Saverio "Saro" Mammoliti |
Saro Mammoliti, si riparla di lui dopo la decisione di riconsegnarsi alla giustizia. Si era allontanato da una località del Lazio dove, da pentito, stava scontando ai domiciliari una pesante condanna per estorsione. Da una decina d'anni, l'ex play boy di Castellace ha, come si suol dire, saltato il fosso diventando un collaboratore di giustizia ritenuto credibile, al punto da godere dei benefici che la normativa prevede per coloro i quali, dopo aver ricoperto ruoli di primo piano all'interno delle organizzazioni criminali, decidono di collaborare.
Ancora non si sa il motivo che lo ha indotto ad allontanarsi dal suo rifugio protetto e tornare in Calabria, in quello che una volta era il suo territorio, dove ha potuto fare una lunghissima latitanza. Oggi, leggendo le cronache che lo riguardano, ho avuto modo di vedere anche una delle ultime foto segnaletiche che ci consegnano un uomo che dimostra più dei suoi settantadue anni, molti dei quali passati in galera.
Il mio incontro con lui risale al 1980 quando il boss, ricercato da tutte le polizie d'Europa, e anche oltre Oceano, visti i suoi contatti con personaggi di Cosa Nostra e della mafia americana e canadese, decise di concedere una intervista a due giornalisti, il sottoscritto, allora redattore del Giornale di Calabria, e Giampaolo Rossetti, del settimanale Oggi, col quale anch'io collaboravo.
La troupe d'una televisione francese da giorni cercava un contatto con Saro, offrendo anche un lauto compenso, ma lui, grazie ai buoni uffici del suo legale dell'epoca, Domenico Alvaro, del Foro di Palmi, si convinse ad incontrarci. Rossetti, scomparso qualche anno fa quando era diventato vice direttore del TG5, visse praticamente una settimana in Calabria, e ogni notte, partivamo senza una destinazione, basandoci su indicazioni generiche che Alvaro ci dava, da una parte all'altra della Piana, con lunghe soste in bar, piazze e luoghi sperduti dove, però, il nostro uomo non si faceva vivo.

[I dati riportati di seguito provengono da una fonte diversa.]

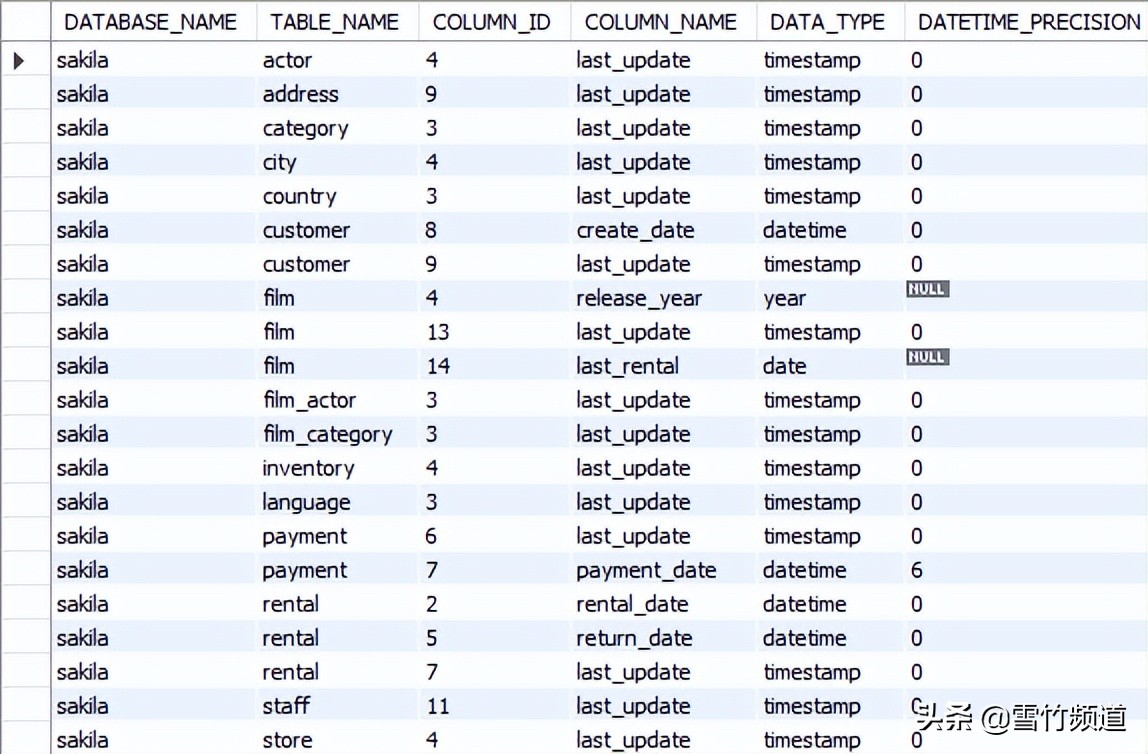1148x754 pixels.
Task: Click the NULL badge in last_rental row
Action: pos(927,358)
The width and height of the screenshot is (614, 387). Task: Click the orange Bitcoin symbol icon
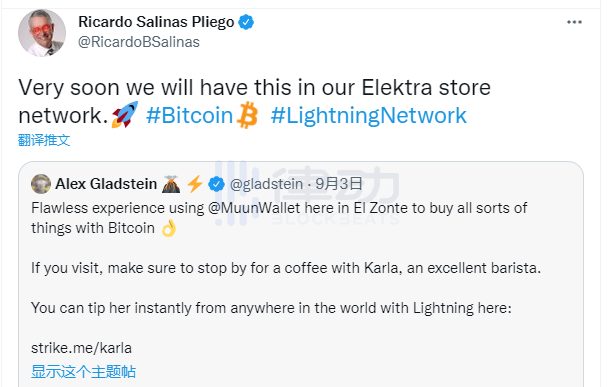(248, 115)
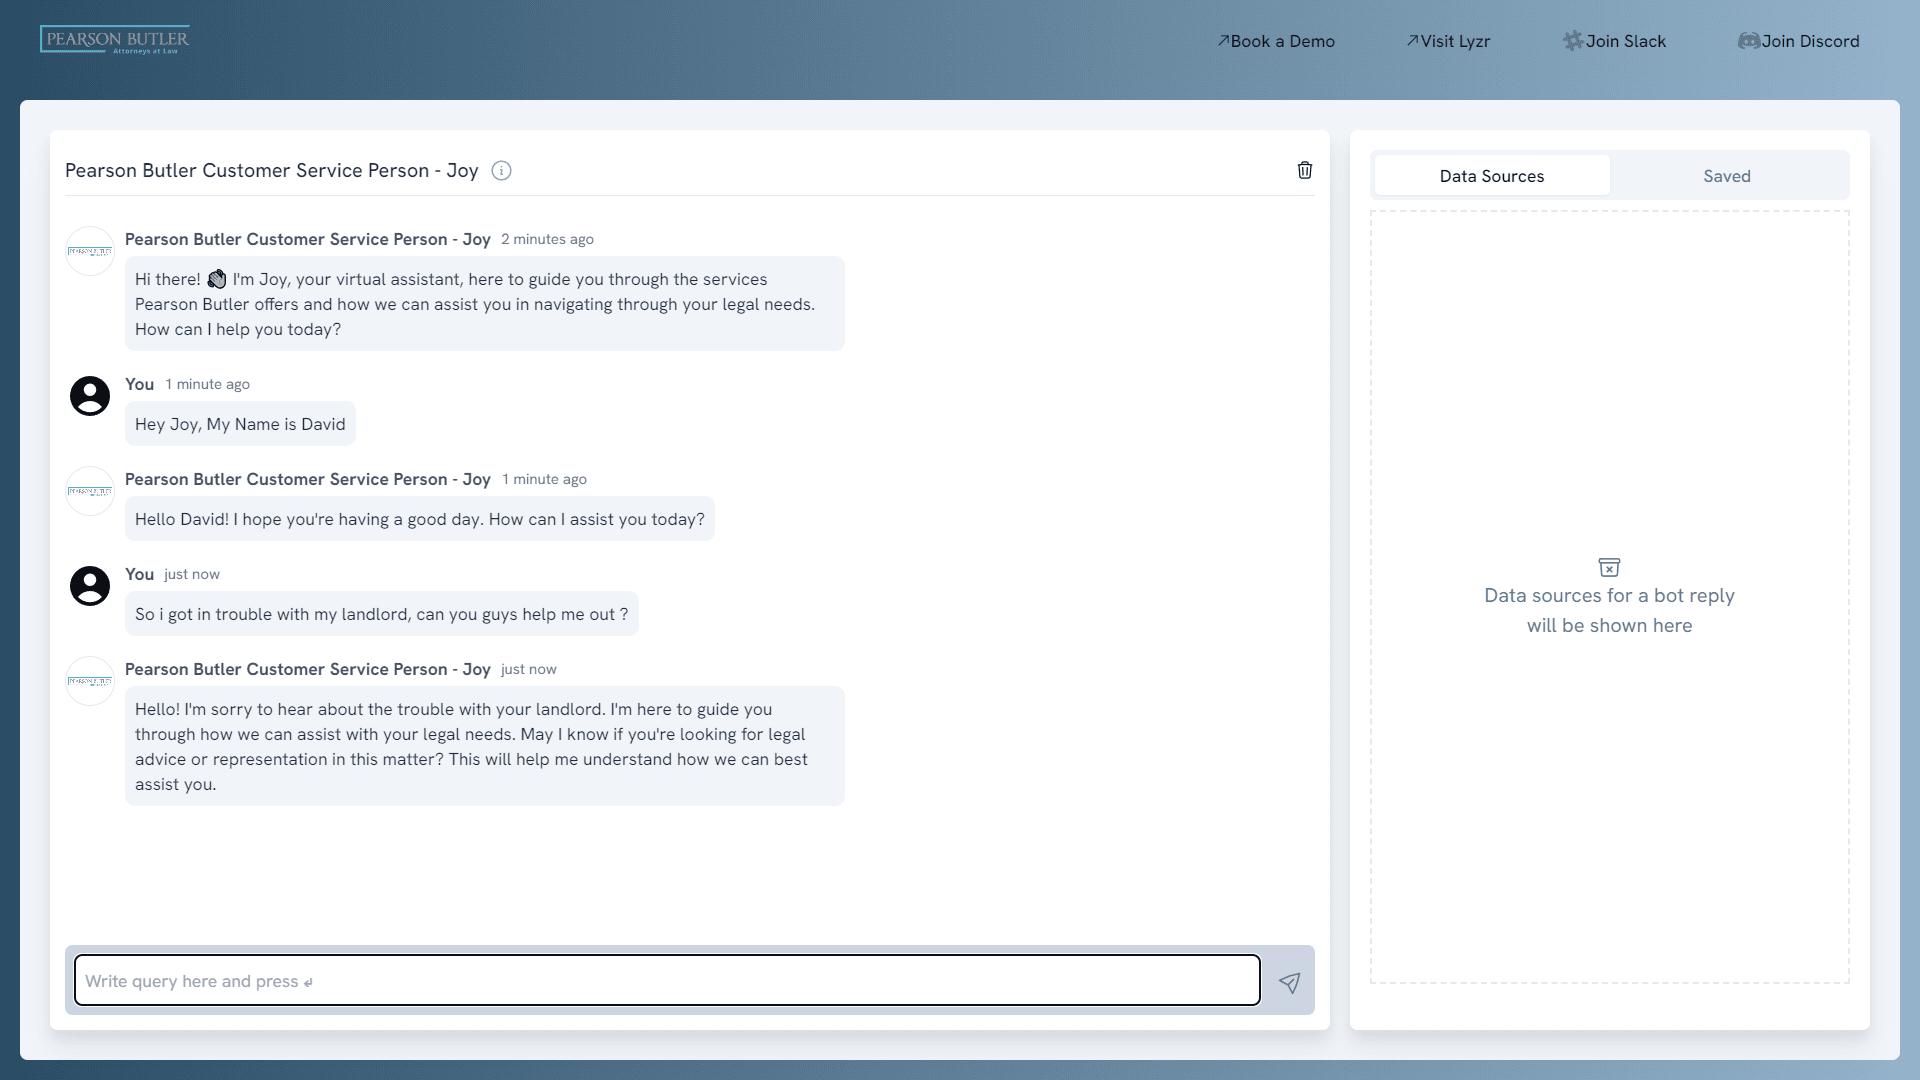Click Joy's reply about the landlord trouble
The height and width of the screenshot is (1080, 1920).
pos(484,746)
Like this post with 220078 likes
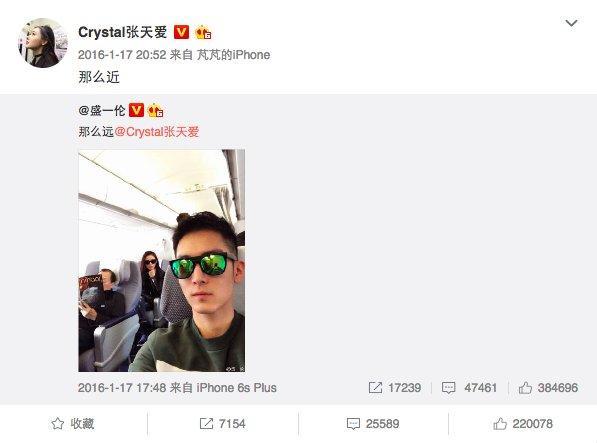 523,424
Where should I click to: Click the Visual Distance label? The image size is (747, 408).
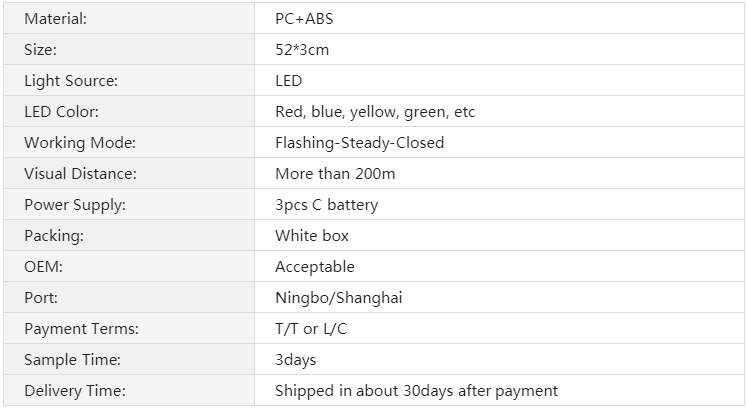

In giro si respirava l'aria del Natale, dalle case veniva fuori il profumo dei "petrali" dolci caratteristici che le massaie preparano per le Feste. Poi, ad un tratto, un ragazzo, a bordo d'una moto, un cenno col capo e noi dietro, su un'auto che avevano preso a noleggio. Arrivati nei pressi di Castellace fummo invitati a lasciare la macchine nel fitto di un agrumeto, non visibile dalla strada. E lui arrivò, sorridente, in giacca di pelle e scarponcini, pantalone di velluto. Il fotografo, credo si chiamasse Dolcetti, scattò subito e continuò a farlo anche quando Saro c'invitò ad accomodarci attorno a un improvvisato focolare, sotto una rudimentale tettoia, era questa la scena che aveva preparato, novello teatrante, per l'incontro-racconto che un paio di giorni dopo venne fuori su Oggi e sul quotidiano diretto da Piero Ardenti, uno scoop sensazionale, che fece morire di rabbia i colleghi di altri giornali che, non avendo null'altro da dire, tra una crisi biliare e un'altra, scrissero che io e Rossetti eravamo due favoreggiatori della 'ndrangheta. A me venne una sola risposta da dare, quella di Humprey Bogart, nelle vesti di cinico cronista americano: "E' la stampa bellezza!".
Quell'incontro, cui ne seguì qualche altro, senza intervista però, resta uno dei più emozionanti della mia lunga carriera di cronista, poi Saro l'ho perso di vista, ma ne ho seguito i movimenti attraverso le cronache e non nascondo di essere rimasto colpito dalla decisione di diventare un collaborante, un infame. Qualcuno mi ha detto che c'è di mezzo il cuore dell'ormai anziano play boy, una giovane donna diventata poi la sua compagna, lo avrebbe indotto a compiere un passo tanto difficile. Se così è stato, non me la sento di condannarlo, gli auguro che gli anni che gli restano possa goderseli in libertà accanto all'ultimo amore.